Now it must be admitted that some good has come of this yoof drive: next week, for example, Asher D will be the deserving and interesting subject of John Humphrys’ On The Ropes, which ought introduce the former So Solid Crew rapper to a new audience and, more generally, give the residents of Godalming and Grantham direct insight into an inner-city world they usually encounter only through skewed tabloid reports.
However, Radio 4’s new music-specific output is altogether more hit-and-miss. Recently the station has served up a panel discussion on the merits of Pulp’s ‘Common People’; Mark E Smith on Front Row; Jon Ronson and Robbie Williams on the hunt for UFOs; and Simon Armitage raising his right arm to give the bloated corpse of Ian Curtis a weary flogging. All of these felt entirely out of place, far better suited to 6music or Radios 2 or 3, while Paul Morley’s recent programme about John Cooper Clarke (a great opportunity) was marred by the former’s wearily familiar reminisces on punk and Manchester. At least on the radio you can’t see his jowls.
Similarly, a recent special 50th anniversary edition of Sue McGregor’s The Reunion was broadcast from the BFI theatre, the audience laughing uproariously every time one of the cast members, or director Bruce Robinson, hammed a line from his film Withnail & I. It was hard to see the point of the programme – it failed to examine the film as a piece of classic cult cinema and an excoriation of the failed ’60s dream, instead relying heavily on the student cliche of it being one long audiovisual drinking game. To any listener unfamiliar with the film, it would have made little or no sense.
After a brief rant about the pernicious affect Hollywood has on the British film industry, Robinson remarked, "They should get me on Question Time" – and the audience guffawed. Like so much of Radio 4’s output, the youth programmes fall into the trap of fusty in-jokes and self-referential titters.

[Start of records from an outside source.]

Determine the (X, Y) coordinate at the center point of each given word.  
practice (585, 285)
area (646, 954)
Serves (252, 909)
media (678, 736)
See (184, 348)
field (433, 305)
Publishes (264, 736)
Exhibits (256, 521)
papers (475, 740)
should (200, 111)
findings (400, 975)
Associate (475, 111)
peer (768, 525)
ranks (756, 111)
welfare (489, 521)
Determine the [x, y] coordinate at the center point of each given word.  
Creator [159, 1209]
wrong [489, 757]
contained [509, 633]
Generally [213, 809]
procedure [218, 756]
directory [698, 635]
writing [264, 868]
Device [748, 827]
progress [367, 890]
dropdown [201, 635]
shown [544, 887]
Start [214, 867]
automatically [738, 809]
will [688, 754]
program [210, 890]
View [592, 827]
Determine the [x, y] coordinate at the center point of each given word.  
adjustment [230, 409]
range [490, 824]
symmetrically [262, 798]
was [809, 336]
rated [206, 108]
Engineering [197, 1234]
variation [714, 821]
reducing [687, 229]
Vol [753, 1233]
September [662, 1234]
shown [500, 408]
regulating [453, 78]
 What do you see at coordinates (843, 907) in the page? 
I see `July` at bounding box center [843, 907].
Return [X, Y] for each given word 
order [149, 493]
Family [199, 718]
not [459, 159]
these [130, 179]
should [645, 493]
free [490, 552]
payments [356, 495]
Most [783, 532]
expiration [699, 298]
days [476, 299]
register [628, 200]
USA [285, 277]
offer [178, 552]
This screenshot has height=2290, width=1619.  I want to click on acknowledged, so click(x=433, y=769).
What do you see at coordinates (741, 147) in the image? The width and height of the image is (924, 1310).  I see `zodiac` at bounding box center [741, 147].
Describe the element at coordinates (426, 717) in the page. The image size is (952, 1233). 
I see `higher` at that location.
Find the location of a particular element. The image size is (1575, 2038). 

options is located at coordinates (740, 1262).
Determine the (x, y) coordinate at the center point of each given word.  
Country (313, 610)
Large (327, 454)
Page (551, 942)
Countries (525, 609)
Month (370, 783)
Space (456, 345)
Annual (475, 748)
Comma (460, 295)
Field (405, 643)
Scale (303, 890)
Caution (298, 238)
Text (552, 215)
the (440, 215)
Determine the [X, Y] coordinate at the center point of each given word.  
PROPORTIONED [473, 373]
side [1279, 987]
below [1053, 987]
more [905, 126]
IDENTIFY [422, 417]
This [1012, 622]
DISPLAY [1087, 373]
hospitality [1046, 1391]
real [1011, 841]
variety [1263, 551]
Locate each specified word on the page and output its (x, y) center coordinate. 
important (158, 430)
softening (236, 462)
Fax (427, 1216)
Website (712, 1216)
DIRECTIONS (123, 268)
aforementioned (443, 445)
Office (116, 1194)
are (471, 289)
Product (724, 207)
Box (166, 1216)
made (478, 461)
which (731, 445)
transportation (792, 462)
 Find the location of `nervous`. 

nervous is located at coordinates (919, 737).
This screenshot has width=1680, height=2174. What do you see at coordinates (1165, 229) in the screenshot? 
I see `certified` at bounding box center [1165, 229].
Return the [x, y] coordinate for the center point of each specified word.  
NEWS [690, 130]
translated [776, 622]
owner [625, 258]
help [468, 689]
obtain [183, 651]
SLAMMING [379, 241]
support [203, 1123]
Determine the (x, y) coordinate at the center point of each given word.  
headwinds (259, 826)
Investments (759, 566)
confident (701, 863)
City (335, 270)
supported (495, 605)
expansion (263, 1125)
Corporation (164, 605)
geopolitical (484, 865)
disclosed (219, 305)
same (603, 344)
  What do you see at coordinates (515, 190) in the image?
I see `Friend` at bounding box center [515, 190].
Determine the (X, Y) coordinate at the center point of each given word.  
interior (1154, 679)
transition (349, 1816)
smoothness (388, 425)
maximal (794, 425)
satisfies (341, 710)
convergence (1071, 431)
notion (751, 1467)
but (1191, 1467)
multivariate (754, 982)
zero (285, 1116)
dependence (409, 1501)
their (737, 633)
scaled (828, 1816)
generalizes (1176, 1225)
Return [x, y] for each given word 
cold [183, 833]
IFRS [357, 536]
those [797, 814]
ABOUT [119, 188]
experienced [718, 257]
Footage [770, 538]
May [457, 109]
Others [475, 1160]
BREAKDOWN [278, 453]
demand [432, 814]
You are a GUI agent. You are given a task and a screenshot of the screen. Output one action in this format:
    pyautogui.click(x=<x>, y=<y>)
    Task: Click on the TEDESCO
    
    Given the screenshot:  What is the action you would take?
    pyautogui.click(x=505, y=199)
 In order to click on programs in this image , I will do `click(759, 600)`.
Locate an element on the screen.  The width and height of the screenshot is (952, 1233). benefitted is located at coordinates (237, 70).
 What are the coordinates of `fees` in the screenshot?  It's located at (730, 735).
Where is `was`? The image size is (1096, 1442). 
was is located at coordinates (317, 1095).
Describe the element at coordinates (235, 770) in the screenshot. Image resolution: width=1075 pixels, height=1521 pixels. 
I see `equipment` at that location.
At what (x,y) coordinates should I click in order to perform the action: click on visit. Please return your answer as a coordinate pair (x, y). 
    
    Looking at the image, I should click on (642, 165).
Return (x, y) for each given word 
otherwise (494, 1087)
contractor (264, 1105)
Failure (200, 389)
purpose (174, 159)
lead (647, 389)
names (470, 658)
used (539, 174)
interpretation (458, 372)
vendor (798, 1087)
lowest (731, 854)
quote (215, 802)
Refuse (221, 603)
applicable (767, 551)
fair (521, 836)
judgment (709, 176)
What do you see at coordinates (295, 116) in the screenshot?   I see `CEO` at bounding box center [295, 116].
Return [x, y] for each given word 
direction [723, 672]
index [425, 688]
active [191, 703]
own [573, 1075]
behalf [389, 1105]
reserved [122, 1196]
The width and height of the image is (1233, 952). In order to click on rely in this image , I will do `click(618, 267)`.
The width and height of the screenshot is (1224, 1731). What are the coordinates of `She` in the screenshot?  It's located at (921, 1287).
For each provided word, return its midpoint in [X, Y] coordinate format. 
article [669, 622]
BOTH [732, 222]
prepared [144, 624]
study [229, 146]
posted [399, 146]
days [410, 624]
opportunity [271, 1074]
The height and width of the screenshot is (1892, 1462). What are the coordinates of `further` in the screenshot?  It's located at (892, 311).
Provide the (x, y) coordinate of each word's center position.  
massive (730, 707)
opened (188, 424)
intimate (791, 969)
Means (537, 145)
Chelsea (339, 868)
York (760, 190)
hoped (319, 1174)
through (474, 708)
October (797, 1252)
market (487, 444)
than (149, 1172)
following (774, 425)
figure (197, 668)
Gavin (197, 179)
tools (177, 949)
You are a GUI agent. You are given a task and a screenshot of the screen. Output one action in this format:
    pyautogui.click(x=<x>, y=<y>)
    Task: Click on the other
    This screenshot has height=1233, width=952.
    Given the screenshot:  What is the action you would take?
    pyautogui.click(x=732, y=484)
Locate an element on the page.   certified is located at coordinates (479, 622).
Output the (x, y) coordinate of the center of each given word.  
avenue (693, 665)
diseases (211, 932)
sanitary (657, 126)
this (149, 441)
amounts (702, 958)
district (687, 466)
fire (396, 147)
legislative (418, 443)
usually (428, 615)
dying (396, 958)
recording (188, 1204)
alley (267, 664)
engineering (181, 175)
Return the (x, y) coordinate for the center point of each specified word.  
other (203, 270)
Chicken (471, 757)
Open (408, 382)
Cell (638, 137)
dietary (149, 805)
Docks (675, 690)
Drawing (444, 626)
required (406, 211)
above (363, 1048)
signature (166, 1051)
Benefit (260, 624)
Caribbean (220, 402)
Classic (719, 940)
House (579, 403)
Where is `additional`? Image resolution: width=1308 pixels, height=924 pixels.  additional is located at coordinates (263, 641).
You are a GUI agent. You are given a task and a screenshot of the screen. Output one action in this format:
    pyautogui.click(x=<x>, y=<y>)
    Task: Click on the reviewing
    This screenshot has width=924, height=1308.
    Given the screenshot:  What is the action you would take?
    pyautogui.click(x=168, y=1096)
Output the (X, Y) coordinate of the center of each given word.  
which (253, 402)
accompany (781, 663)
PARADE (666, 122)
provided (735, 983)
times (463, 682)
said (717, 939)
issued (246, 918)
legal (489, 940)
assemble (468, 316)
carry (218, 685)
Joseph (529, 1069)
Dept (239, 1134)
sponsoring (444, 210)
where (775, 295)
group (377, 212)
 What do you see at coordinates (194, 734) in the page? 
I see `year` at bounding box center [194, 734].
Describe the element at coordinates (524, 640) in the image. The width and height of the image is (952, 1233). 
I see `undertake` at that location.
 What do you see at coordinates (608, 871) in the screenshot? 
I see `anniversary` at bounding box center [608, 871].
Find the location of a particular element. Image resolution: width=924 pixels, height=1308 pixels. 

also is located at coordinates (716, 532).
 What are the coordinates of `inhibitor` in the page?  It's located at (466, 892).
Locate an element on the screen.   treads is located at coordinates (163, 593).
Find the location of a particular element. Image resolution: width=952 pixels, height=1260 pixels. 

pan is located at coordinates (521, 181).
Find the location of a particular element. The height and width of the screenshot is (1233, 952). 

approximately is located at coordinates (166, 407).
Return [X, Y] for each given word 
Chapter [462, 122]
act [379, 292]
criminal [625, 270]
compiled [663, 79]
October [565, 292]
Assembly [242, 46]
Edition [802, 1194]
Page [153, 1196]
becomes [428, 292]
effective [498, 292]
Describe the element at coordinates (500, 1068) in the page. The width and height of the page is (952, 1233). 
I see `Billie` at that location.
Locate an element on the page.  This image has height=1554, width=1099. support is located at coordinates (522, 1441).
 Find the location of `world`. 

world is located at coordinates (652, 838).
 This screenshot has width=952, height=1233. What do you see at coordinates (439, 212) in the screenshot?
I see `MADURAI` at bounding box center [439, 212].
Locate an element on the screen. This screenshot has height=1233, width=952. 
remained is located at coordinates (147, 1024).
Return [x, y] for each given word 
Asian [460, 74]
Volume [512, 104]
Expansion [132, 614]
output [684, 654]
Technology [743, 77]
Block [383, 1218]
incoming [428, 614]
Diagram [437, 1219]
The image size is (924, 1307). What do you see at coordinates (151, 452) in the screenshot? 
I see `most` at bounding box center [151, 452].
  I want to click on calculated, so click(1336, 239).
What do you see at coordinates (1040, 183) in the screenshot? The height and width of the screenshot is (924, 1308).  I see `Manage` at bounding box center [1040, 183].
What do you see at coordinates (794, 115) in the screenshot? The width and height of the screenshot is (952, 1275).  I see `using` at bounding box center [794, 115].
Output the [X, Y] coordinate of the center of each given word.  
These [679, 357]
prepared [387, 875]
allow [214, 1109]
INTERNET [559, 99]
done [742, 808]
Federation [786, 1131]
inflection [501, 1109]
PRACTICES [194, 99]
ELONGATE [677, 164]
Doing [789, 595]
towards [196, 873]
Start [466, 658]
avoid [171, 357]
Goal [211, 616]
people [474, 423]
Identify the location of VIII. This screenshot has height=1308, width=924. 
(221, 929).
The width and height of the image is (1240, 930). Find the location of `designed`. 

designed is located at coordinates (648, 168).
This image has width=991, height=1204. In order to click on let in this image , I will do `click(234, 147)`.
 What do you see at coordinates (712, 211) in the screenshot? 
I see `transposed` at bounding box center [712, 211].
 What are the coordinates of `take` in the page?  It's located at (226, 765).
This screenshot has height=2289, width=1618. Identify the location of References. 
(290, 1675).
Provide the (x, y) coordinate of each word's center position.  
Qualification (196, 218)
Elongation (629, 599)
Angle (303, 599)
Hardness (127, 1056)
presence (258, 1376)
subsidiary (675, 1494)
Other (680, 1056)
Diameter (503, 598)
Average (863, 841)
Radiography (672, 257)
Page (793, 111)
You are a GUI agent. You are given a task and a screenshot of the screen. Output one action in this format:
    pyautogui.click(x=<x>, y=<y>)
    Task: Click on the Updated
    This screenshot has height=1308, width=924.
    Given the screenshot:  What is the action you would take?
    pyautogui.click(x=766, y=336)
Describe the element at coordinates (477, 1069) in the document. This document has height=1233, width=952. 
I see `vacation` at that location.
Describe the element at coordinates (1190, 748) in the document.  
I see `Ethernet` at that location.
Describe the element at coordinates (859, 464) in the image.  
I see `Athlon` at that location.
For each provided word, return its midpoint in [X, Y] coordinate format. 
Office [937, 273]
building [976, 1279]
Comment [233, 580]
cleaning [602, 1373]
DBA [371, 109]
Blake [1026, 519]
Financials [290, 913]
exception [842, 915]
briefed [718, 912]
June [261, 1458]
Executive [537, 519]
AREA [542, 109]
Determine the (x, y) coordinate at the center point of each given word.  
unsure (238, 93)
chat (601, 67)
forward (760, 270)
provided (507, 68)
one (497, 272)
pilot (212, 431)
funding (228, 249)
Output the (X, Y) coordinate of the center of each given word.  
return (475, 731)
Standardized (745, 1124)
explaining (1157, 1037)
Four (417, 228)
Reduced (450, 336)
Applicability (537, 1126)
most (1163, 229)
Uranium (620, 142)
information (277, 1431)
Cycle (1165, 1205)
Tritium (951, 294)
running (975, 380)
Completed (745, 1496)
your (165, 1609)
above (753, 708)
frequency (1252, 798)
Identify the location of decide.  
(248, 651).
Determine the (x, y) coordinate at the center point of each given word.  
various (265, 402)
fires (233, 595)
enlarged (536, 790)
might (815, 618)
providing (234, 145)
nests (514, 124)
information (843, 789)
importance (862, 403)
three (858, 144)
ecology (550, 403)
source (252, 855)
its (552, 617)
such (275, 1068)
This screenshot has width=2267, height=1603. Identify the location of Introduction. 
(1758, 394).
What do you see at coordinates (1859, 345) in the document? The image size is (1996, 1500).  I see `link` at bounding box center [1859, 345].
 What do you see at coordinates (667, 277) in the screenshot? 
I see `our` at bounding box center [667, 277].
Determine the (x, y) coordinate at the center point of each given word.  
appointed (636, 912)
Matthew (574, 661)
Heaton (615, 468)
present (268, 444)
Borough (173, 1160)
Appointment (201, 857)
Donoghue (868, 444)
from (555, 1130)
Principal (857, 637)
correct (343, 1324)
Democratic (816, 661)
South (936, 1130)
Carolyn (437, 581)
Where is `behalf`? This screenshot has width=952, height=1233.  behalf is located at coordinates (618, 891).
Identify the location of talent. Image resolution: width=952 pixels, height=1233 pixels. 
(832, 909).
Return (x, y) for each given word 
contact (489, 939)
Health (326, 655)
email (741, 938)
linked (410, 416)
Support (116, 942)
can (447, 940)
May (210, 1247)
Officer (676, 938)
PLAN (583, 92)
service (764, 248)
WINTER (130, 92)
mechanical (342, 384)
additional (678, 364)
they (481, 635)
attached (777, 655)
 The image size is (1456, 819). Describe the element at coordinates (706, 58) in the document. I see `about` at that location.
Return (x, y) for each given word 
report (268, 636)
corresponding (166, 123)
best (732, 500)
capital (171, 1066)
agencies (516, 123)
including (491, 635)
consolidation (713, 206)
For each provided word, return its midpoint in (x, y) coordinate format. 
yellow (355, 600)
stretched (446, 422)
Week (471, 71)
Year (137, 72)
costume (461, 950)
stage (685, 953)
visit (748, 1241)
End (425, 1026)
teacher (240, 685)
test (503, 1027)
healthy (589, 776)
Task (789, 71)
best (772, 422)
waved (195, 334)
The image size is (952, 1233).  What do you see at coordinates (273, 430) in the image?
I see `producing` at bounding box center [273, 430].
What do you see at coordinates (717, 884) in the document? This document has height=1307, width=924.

Radio 4 ought to stick to what it’s good at – hard-hitting news, the shipping forecast, A Book at Bedtime, Just a Minute, the Today programme (itself weakened, post-Hutton and budget cuts), In Our Time, Week in Westminster, Farming Today, I’m Sorry I Haven’t A Clue, Unreliable Evidence, Sandy Toksvig vehicles, The Archers. I’ve been a listener for two decades precisely because Radio 4 doesn’t trouble itself with music and popular culture; it provides a respite and an education, a reminder that there is a world outside vinyl-mining, gigs and pub pontifications. If it were to change too far the other direction, I might well find myself in that most unusual of places: in accord with Pete Doherty.